The federal class-action lawsuit filed by seven plaintiffs against the city was concluded amicably, with the defendants agreeing to pay $128,400 as settlement payment. The landmark case, which now disallows Jackson from detaining misdemeanor offenders despite the latter’s inability to pay their fine, is hoped to set a precedent to other districts in the state.
“It violates the Constitution to incarcerate an individual, either before or after trial, solely because an individual does not have the ability to make a monetary payment,” said Judge Tom S. Lee of the U.S. District Court for the Southern District of Mississippi in the declaratory judgment, according to a press release.

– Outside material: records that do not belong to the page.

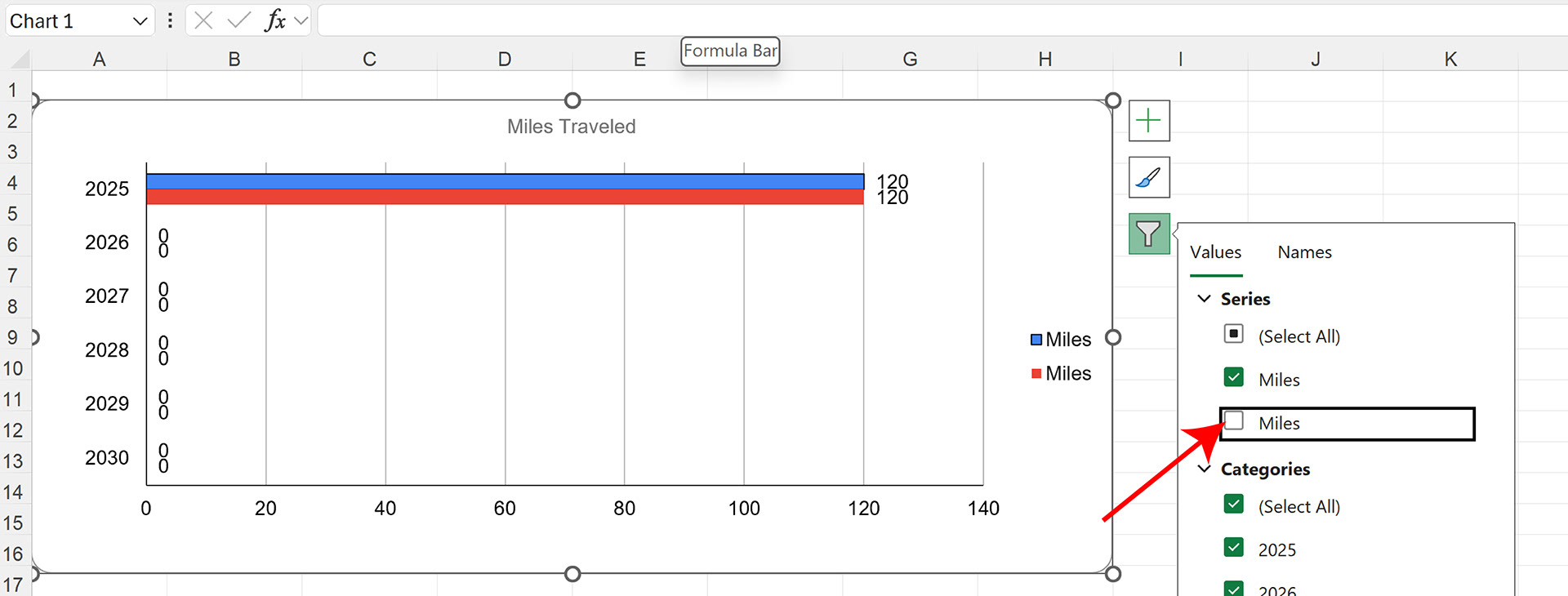Toggle Series Select All checkbox
This screenshot has height=596, width=1568.
(1234, 334)
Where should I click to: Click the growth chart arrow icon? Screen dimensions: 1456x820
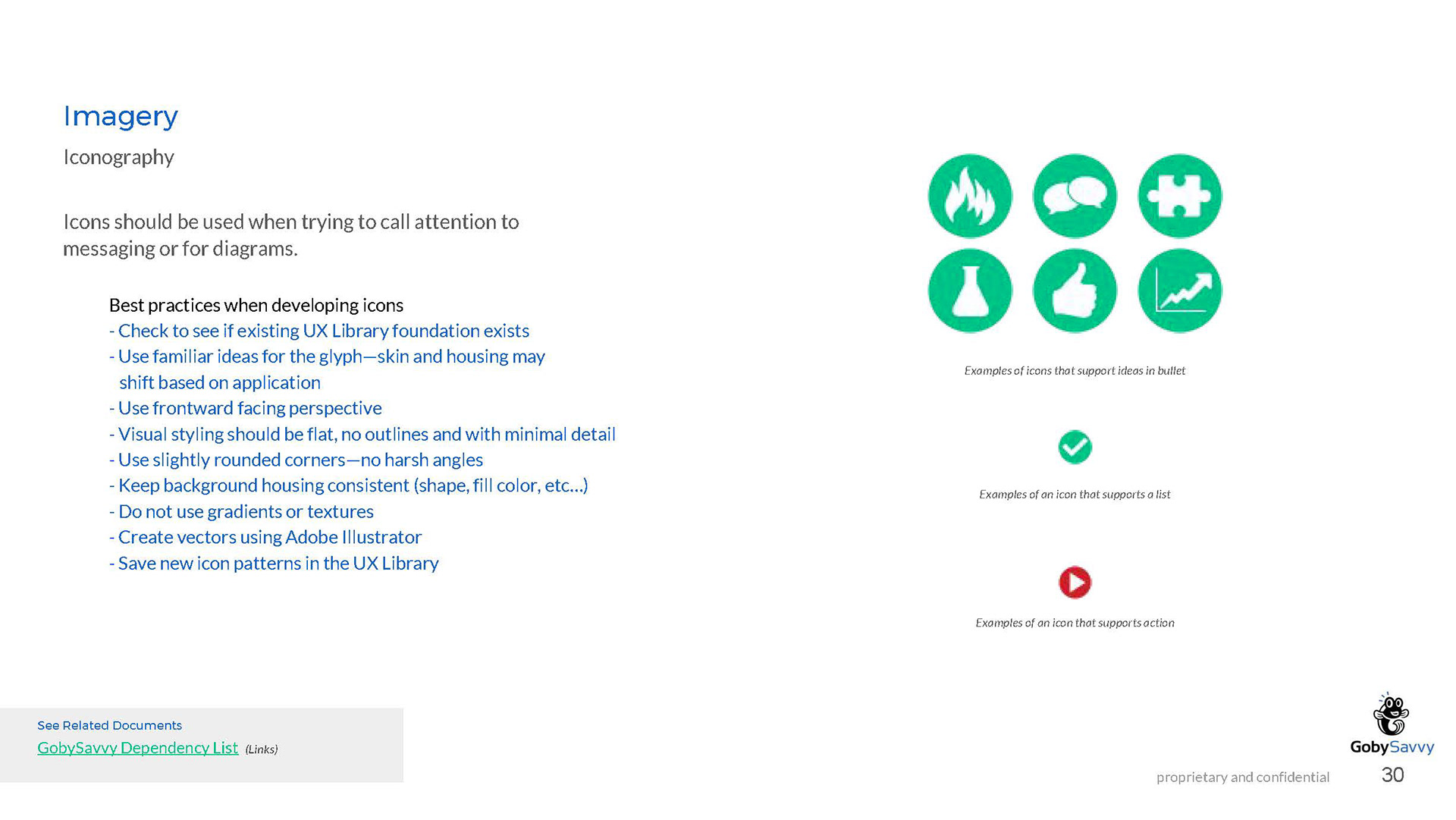(x=1180, y=291)
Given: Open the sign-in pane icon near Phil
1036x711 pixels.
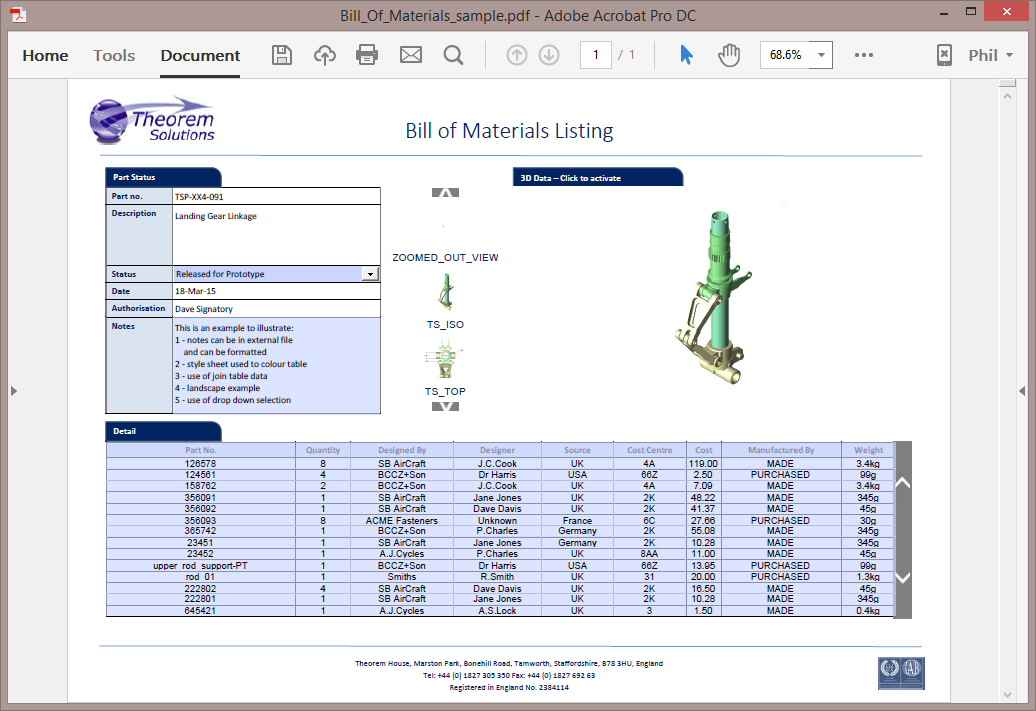Looking at the screenshot, I should (944, 55).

He added, “Based upon this constitutional principle, no individual may be held in jail for nonpayment of fines, fees, and/or costs imposed by a court without a determination, following a meaningful inquiry into the individual’s ability to pay, that the individual willfully refuses or willfully failed to make payment. The meaningful inquiry into the individual’s ability to pay includes, but is not limited to, notice and an opportunity to present evidence.”
Under the settlement terms, Jackson is prohibited from sending indigent offenders to jail – a practice that had been observed in the city for more than a decade. Instead, the offenders who cannot pay their court fines would be provided with two options. They can either opt to pay their fines at a rate of $25 per month or perform community service. The choice to undergo community service will merit credits to their debts at $9 per hour.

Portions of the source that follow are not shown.